While the 2026 framework pushes the sector toward a more integrated compliance environment, insurers are increasingly required to align cybersecurity, privacy management, audit systems, and operational risk governance within a single institutional structure.

That burden, however, is unlikely to be distributed evenly across the sector. Large insurers are generally better positioned to absorb the costs associated with advanced governance systems and cyber-risk infrastructure. Smaller intermediaries may face greater operational strain as regulatory expectations become more sophisticated.

Over time, cybersecurity governance may also emerge as a competitive differentiator within the insurance market.

The challenge for regulators will be to strengthen cyber resilience without creating compliance structures that disproportionately disadvantage smaller intermediaries.

Governance Is Becoming Central to Cyber Resilience

IRDAI’s 2026 framework suggests that the regulator increasingly views cyber resilience as closely linked to financial stability, operational continuity, and consumer protection.
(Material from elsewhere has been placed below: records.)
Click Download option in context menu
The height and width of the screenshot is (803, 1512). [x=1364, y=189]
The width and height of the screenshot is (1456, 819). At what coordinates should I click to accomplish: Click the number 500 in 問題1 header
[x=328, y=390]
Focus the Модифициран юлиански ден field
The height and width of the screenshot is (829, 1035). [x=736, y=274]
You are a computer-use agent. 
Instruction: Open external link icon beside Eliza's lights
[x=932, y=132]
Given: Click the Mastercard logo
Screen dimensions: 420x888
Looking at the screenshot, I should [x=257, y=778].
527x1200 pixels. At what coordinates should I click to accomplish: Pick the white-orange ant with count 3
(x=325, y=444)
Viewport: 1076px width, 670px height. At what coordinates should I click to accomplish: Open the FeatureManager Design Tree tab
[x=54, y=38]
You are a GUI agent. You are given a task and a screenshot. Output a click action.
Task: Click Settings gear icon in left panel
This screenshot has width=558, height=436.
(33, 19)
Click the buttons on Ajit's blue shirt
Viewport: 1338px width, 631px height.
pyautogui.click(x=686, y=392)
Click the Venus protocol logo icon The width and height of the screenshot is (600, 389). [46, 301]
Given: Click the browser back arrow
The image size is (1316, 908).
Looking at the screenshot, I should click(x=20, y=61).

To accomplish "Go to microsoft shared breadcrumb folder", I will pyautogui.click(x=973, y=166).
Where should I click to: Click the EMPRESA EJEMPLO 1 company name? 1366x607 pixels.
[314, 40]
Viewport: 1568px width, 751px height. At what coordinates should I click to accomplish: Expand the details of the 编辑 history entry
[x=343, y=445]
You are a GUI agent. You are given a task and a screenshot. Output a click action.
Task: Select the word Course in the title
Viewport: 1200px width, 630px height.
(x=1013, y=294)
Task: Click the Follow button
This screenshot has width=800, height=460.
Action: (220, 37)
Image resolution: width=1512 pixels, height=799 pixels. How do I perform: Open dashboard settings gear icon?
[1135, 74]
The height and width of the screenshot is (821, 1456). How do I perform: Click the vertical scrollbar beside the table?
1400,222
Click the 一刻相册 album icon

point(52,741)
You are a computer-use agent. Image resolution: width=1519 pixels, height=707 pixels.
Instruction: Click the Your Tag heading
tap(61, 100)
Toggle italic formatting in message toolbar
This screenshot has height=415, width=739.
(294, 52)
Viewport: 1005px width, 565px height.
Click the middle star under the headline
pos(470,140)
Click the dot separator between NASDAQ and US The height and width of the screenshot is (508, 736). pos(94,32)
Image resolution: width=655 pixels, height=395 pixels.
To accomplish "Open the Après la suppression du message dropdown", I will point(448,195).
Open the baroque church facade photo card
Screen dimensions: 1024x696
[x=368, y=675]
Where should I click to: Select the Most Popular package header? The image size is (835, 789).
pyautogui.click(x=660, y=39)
That approach is likely to influence regulatory thinking beyond insurance as India’s financial sector becomes more platform-based and data-intensive.

For regulated entities, the direction of travel is becoming clearer: cyber resilience is increasingly being shaped not only by technological safeguards, but also by the quality of governance structures overseeing them.

The next phase of IRDAI regulation may therefore move toward more proportionate compliance models that account for differences in scale, technological capacity, and systemic exposure across regulated entities while balancing stronger oversight with the operational realities of a highly uneven insurance ecosystem.